2-1/2 to 3 pounds meaty chicken pieces (breasts, thighs, and drumsticks)
1 tablespoon cooking oil
3 cups sliced or cut-up vegetables (such as carrots, potatoes, sweet potatoes, rutabaga, turnips, and/or parsnips), cut 1/2-inch thick
1 large onion, cut into wedges
1/4 teaspoon salt
1/4 teaspoon pepper
1/2 cup reduced-sodium chicken broth
1 tablespoon margarine or butter
1/3 cup maple syrup or maple-flavored syrup
1. Skin chicken. Place chicken in a lightly greased shallow baking pan; brush with oil.

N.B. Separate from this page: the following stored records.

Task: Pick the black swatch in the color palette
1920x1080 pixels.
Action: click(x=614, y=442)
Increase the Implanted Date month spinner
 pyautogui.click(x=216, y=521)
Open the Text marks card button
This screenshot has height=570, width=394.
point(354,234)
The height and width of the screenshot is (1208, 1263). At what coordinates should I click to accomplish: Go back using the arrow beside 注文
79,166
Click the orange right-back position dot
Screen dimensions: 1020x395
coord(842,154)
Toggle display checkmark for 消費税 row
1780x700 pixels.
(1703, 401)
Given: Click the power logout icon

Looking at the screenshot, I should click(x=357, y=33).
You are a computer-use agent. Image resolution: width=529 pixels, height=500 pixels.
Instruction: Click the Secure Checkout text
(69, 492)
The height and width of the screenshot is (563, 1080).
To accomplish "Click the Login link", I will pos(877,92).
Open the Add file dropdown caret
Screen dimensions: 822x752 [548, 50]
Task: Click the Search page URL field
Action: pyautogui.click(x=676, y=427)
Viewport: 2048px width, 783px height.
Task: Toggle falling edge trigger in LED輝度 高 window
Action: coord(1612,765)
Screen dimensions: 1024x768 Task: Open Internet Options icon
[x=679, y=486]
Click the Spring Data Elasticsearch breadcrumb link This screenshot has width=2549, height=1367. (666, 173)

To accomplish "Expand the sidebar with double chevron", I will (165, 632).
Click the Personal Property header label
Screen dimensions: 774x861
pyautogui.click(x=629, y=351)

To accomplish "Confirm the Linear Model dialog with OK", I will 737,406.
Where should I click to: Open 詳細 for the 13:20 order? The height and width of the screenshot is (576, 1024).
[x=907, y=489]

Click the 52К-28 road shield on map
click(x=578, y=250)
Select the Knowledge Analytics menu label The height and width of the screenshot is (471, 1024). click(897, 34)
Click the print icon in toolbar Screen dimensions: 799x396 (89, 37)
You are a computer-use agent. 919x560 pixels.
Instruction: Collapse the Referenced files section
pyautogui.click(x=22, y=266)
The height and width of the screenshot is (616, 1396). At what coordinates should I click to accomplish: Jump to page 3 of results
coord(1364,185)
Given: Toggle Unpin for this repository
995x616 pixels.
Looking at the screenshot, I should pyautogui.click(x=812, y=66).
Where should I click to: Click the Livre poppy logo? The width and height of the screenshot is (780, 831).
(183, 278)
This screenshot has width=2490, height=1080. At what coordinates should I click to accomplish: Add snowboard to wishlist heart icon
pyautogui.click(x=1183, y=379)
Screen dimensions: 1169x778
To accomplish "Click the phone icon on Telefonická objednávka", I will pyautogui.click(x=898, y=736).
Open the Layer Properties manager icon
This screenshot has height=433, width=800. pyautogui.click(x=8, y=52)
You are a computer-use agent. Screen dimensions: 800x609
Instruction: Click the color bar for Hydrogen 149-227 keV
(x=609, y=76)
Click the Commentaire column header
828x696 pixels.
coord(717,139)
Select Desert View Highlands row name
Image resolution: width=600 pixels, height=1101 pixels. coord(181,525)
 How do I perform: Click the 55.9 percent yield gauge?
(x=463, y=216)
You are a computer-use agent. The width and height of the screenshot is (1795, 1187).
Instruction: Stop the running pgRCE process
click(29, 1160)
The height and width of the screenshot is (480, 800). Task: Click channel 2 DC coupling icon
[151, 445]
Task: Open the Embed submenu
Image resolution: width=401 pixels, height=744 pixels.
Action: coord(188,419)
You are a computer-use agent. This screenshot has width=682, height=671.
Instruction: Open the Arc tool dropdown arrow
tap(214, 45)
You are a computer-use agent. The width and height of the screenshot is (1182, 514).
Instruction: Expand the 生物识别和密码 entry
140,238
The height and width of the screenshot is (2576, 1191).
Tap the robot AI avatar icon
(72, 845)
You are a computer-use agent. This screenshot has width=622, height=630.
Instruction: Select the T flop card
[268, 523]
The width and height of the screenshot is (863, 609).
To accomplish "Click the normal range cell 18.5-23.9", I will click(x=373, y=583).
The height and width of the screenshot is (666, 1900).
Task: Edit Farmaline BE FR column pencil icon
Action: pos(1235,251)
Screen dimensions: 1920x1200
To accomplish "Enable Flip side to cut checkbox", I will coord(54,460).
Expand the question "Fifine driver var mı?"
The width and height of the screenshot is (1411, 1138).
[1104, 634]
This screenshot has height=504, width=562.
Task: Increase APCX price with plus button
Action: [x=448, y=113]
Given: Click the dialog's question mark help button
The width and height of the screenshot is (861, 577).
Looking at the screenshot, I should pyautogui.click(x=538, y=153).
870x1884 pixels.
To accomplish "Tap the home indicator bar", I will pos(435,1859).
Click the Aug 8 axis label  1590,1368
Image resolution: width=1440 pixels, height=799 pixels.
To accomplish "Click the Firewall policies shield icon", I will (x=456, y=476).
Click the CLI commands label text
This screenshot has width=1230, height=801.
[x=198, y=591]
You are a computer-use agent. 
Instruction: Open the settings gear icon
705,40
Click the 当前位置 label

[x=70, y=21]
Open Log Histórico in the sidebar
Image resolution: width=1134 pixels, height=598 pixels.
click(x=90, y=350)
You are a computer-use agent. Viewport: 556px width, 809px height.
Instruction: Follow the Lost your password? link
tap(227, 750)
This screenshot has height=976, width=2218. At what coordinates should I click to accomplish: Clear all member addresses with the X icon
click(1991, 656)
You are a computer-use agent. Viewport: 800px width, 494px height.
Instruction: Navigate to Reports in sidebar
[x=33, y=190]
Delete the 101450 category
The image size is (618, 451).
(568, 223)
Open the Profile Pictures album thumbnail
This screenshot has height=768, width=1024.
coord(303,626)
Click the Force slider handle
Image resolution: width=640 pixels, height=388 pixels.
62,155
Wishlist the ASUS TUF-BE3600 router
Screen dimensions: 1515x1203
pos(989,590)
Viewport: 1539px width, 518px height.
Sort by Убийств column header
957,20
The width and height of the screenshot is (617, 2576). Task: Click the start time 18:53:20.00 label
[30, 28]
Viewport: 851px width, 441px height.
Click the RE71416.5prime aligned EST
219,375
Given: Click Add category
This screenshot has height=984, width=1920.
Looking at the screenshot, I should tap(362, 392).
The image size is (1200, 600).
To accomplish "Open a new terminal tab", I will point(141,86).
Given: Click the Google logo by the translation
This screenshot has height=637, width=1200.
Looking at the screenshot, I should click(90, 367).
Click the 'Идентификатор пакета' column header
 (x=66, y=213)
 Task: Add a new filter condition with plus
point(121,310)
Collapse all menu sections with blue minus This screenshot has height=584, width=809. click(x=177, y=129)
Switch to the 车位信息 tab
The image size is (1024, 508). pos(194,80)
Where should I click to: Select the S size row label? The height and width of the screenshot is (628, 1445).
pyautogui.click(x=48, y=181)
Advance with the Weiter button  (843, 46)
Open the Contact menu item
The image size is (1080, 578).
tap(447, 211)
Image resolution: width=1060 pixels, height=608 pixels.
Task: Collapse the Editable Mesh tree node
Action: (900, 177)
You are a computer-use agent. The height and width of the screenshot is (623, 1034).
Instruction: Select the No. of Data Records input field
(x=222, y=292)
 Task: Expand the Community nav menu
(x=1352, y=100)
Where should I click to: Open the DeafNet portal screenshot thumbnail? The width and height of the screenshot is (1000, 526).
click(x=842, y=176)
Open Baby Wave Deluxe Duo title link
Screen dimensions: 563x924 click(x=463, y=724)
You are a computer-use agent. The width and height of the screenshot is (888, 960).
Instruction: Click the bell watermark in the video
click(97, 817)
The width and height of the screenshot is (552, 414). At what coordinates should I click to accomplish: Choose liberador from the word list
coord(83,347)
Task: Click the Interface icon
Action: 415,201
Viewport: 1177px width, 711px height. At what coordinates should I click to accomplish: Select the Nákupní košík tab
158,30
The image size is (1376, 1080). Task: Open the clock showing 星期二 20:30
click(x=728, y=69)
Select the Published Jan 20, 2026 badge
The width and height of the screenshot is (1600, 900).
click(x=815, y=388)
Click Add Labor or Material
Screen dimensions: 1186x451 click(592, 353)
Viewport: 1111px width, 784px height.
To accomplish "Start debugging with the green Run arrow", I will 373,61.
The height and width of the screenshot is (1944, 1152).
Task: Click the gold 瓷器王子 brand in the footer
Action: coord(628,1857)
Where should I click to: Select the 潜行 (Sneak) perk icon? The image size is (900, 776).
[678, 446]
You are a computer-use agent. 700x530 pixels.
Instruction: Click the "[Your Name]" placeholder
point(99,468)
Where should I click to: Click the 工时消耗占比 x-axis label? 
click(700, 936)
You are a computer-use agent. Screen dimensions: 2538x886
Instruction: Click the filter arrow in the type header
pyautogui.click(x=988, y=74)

Arrange sliced vegetables and onion around chicken. Sprinkle with salt and pepper. Pour broth over vegetables. Bake in a 425 degrees F oven 20 minutes.
2. Meanwhile, in a small saucepan, melt margarine or butter. Stir in maple syrup; heat through. Brush mixture over chicken and vegetables. Bake for 15 to
20 minutes more or until chicken is tender and no longer pink and vegetables are tender, brushing frequently with maple syrup mixture.
3. Transfer chicken and vegetables to a serving platter; keep warm. Skim fat from pan drippings; pass pan drippings with chicken.